═════ DATA FOR THIS EXERCISE

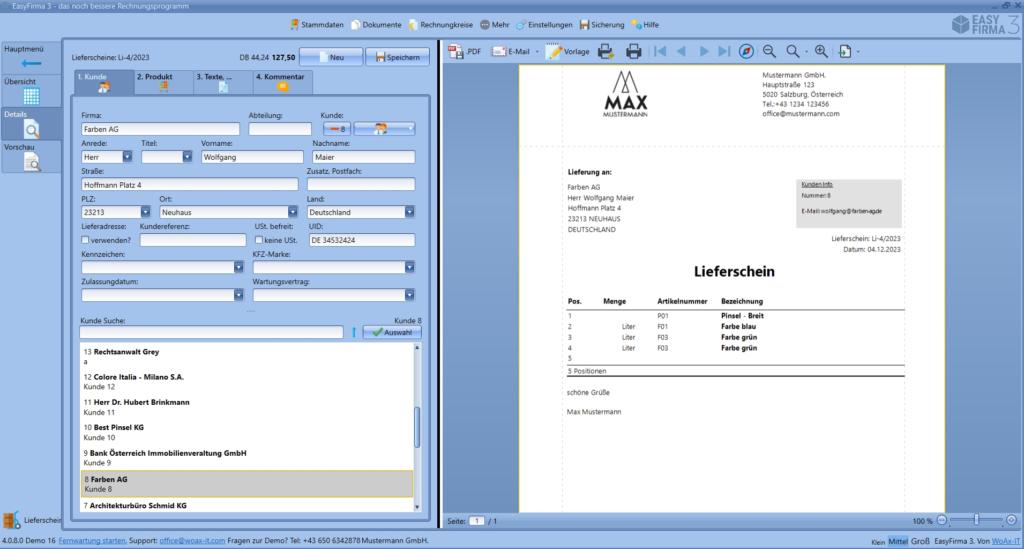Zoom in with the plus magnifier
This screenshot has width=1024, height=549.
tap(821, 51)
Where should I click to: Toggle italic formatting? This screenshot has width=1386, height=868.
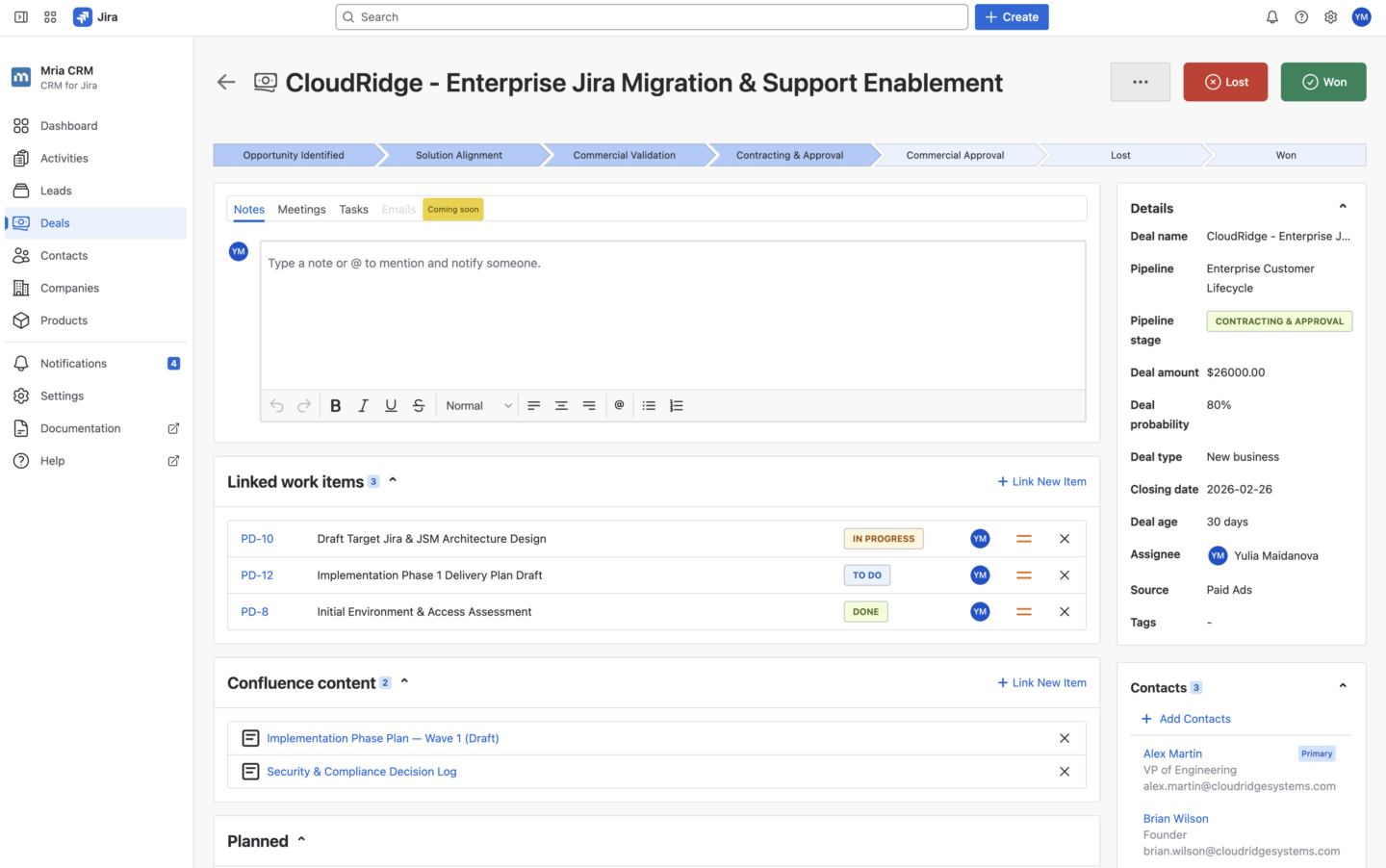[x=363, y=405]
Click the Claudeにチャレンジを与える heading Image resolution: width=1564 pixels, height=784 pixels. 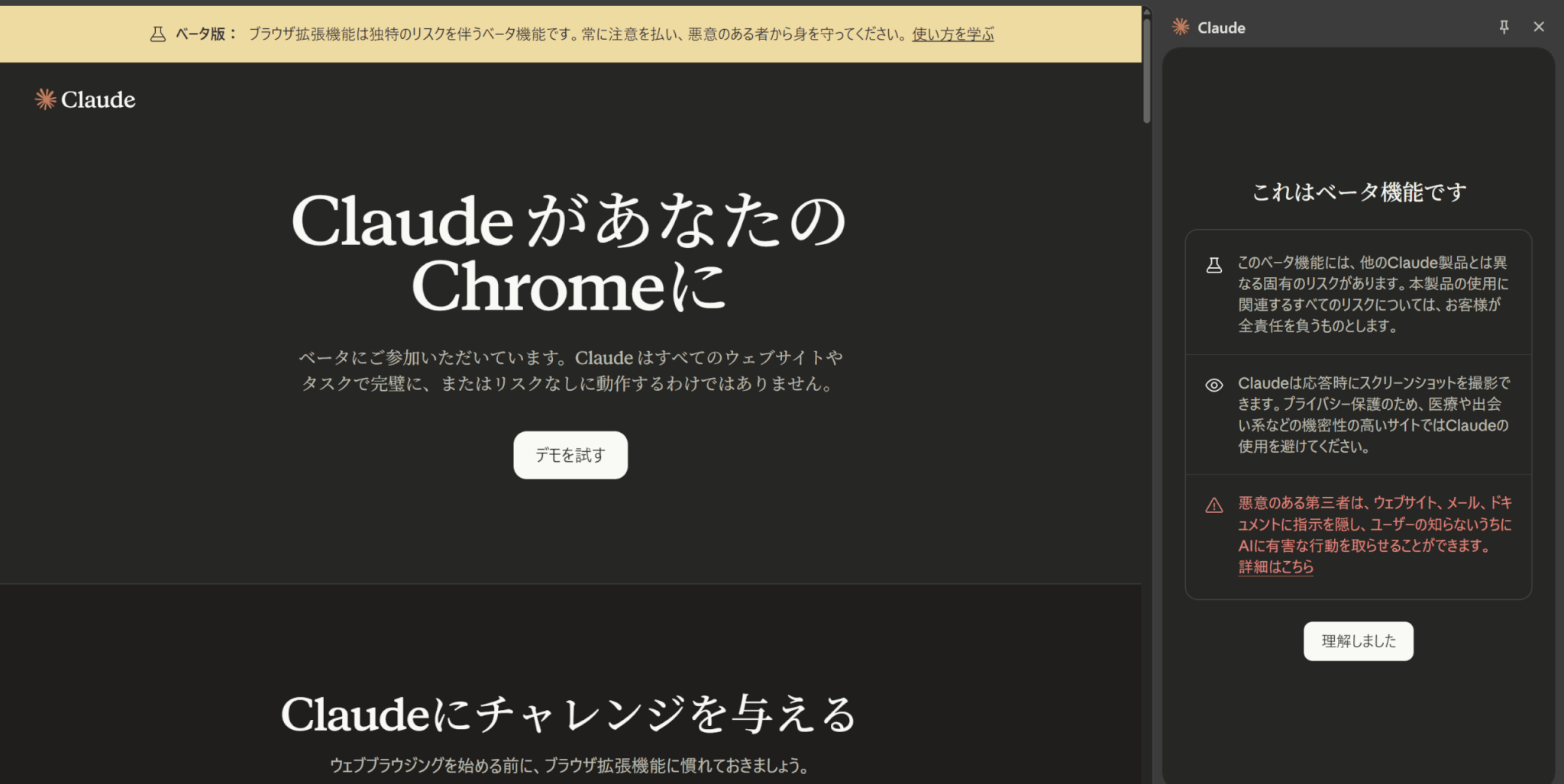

══════════

REQUIRED WORK =
Restate word for word the lines from the one holding "Where should I" down through the last line of the records above, and do not include the pictures.

EXERCISE RESPONSE =
Where should I click to: Toggle italic formatting? This screenshot has width=1386, height=868.
[x=363, y=405]
Click the Claudeにチャレンジを与える heading Image resolution: width=1564 pixels, height=784 pixels. 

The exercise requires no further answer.